On Twitter and elsewhere, the response was that using the survey data is not fair. All political groups have people who answer in contradictory ways, and libertarianism is no different. If you are going to talk about libertarianism, you need to deal with its thinkers and philosophers. The best example of this critique can be found at this blog:

Bruenig’s purpose in writing her article is to portray libertarians as having no underlying principles, but she simply ends up undermining herself. In pointing out the “bizarre fondness” a group self-described libertarians have for foreign interventionism she inadvertently proves that these people are obviously not libertarians in the first place.

Now you could try to argue that I’m engaging in the no true Scotsman fallacy, but the simple fact is that words have meanings. Libertarians support free markets and a non-interventionist foreign policy.
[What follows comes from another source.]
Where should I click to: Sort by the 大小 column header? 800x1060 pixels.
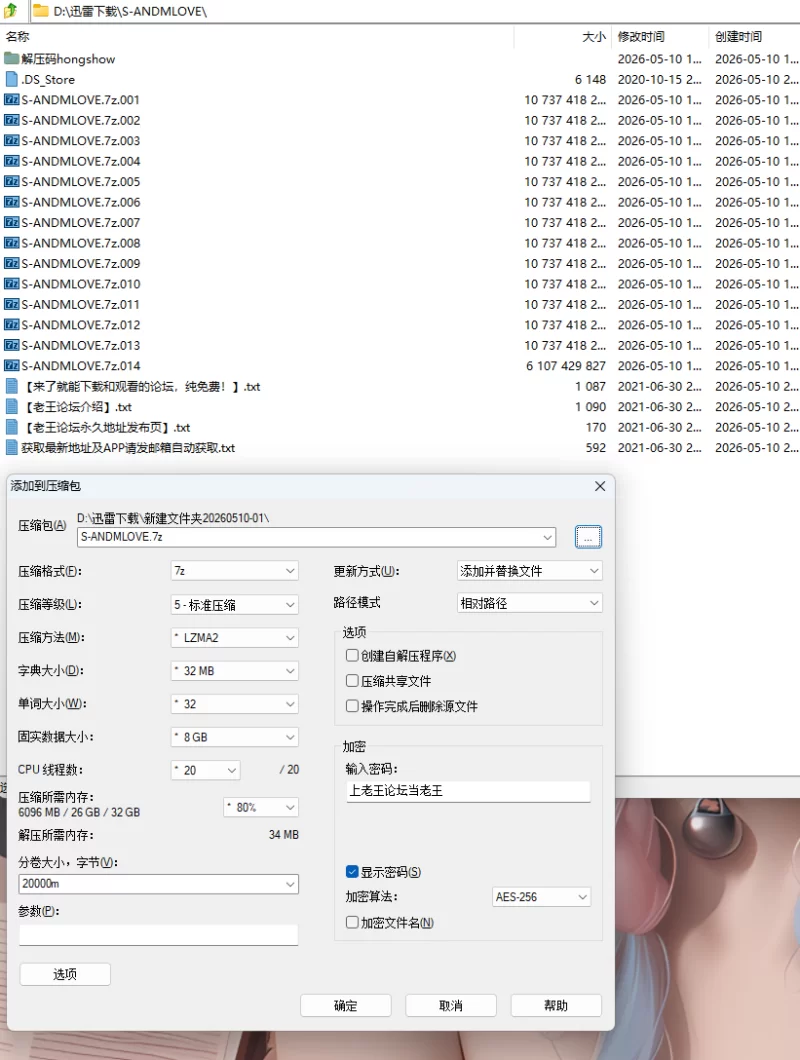tap(593, 37)
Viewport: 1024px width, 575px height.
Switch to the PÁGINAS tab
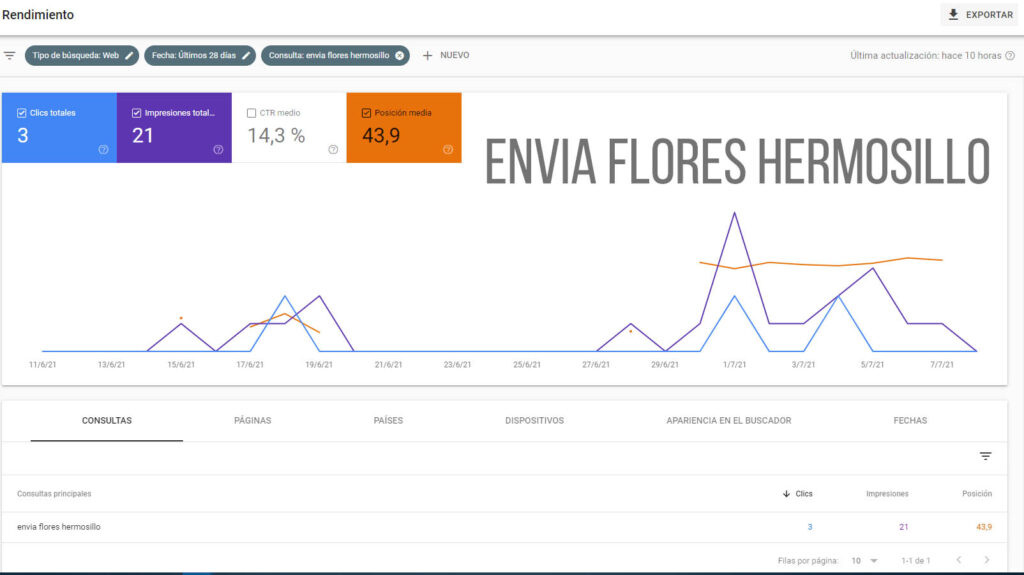(253, 421)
Now it’s true that not all libertarians agree on every single issue, and there is a spectrum of libertarianism ranging from Constitutional minarchists to free market anarchists, but free markets and non-intervention are the core of libertarianism.

Murray Rothbard, the founder of modern libertarianism, stated, “I am getting more and more convinced that the war-peace question is the key to the whole libertarian business.” If favoring non-intervention is the key to being a libertarian, it’s safe to say that people who do not support non-intervention are not libertarians. It would be as if I called myself a progressive while supporting completely free markets with no government intervention or regulation. Nobody would take me seriously, let alone critique progressivism itself based on my views.
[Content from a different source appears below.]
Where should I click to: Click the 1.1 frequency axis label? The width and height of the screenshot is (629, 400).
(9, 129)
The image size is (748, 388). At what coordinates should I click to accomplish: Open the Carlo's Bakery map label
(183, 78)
The message is clear as day. Self-identified libertarians don’t define what libertarianism is; rather, philosophers — specifically Murray Rothbard — does.
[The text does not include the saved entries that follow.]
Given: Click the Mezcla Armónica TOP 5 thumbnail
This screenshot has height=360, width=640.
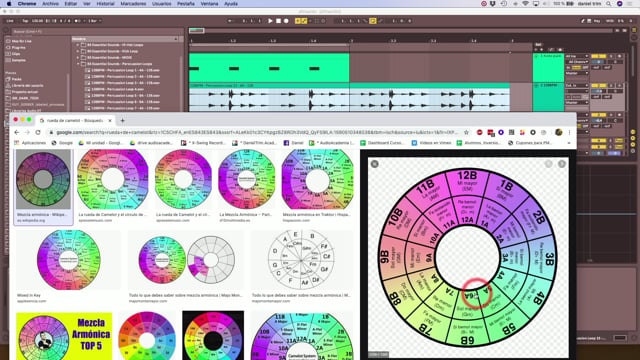Looking at the screenshot, I should coord(64,336).
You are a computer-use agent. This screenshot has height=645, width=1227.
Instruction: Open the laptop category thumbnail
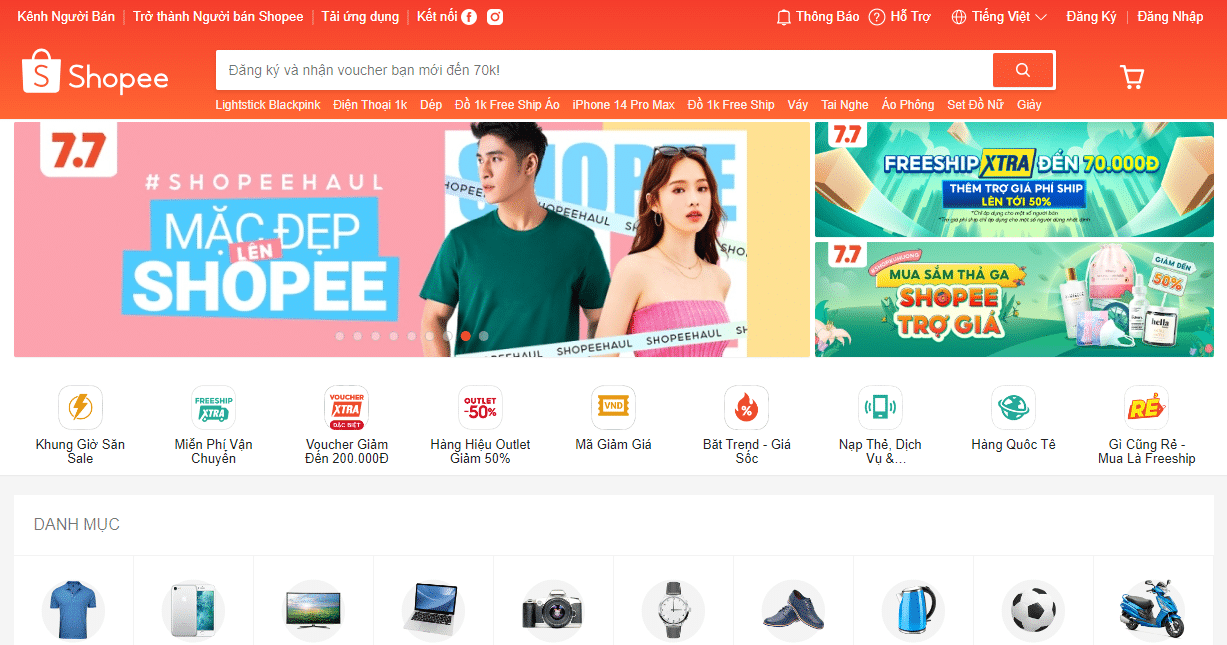(x=434, y=608)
In a second post, ESB quotes Murray Rothbard himself expounding upon proper application of libertarian principle to the matter of children:

Later in The Ethics of Liberty, Rothbard, in keeping with the libertarian exaltation of personal freedom, argues that “no man can therefore have a ‘right’ to compel someone to do a positive act”—that is, because all people are free, by his account, your rights cannot impose positive actions on others. This means, Rothbard goes on, that a parent “may not murder or mutilate his child, and the law properly outlaws a parent from doing so. But the parent should have the legal right not to feed the child, i.e., to allow it to die.” He concludes that “the law, therefore, may not properly compel the parent to feed a child or to keep it alive.” To do so, for Rothbard, would be pure government overreach.

Excellent. ESB corrected her prior failing and now has quoted Rothbard himself. But wait, the libertarians still aren’t happy:

For examples of other libertarians saying “unhinged” things about parenting, Bruenig cites Lew Rockwell, Murray Rothbard, and Williamson Evers. In other words, two Rothbards and someone I’ve never heard of. (Checks Wikipedia.) Nevermind, make that three Rothbards. Fine.

Of course, if we are playing the game of picking three people at random and then using their crazier views as stand-ins for an entire philosophy, we could make any ideology look bad—even Bruenig’s, which appears to be Christian socialism.

When ESB avoids picking specific libertarians and relies on a representative sample of them, she is told that is wrong and that she should look to Rothbard, the “founder of modern libertarianism.” Yet, when she relies directly on Rothbard (and two of his disciples), she is told that is wrong as well.

No matter what you do, libertarians will always object in this same manner: that’s not libertarianism; that’s a straw man; you should have used a different authority. It’s actually pretty funny, especially when they deny they are doing it.